TASK ITEM:
Entries follow. Give back exactly the lines starting at the one containing "Task: Expand the" and ending at the one containing "You are a computer-use agent. The width", and no other lines.

PROVIDED MATERIAL:
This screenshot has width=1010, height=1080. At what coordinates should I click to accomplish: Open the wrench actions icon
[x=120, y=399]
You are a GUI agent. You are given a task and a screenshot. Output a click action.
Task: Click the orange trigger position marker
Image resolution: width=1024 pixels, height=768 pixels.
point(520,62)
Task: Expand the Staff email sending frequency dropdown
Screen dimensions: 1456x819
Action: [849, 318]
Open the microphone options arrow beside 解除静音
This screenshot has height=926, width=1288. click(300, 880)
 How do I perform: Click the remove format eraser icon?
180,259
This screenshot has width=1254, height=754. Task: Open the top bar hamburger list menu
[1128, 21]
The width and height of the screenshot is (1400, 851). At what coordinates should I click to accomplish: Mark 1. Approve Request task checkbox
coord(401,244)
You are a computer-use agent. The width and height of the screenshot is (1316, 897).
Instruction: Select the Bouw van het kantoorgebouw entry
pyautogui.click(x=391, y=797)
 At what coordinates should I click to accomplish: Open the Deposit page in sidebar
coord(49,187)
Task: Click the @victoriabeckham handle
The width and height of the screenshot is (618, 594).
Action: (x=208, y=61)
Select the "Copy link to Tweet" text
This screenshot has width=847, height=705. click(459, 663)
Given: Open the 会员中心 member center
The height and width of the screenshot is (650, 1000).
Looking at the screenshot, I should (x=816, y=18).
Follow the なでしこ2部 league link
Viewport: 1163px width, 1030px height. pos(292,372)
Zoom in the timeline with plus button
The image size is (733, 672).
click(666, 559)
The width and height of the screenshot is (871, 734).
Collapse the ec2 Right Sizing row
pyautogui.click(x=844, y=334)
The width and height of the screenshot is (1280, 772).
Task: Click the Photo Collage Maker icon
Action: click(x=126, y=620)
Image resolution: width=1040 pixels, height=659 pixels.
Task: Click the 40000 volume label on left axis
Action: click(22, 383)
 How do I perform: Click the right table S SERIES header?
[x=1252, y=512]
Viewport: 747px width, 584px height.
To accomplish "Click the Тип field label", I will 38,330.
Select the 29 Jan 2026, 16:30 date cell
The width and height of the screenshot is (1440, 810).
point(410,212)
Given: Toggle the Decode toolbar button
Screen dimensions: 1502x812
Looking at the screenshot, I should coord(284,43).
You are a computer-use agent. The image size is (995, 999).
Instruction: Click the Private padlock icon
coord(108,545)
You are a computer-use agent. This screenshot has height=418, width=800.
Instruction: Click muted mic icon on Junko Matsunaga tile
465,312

TASK RESULT:
Task: Expand the Staff email sending frequency dropdown
Screen dimensions: 1456x819
Action: [849, 318]
Open the microphone options arrow beside 解除静音
This screenshot has height=926, width=1288. click(300, 880)
 How do I perform: Click the remove format eraser icon?
180,259
This screenshot has width=1254, height=754. Task: Open the top bar hamburger list menu
[1128, 21]
The width and height of the screenshot is (1400, 851). At what coordinates should I click to accomplish: Mark 1. Approve Request task checkbox
coord(401,244)
You are a computer-use agent. The width and height of the screenshot is (1316, 897).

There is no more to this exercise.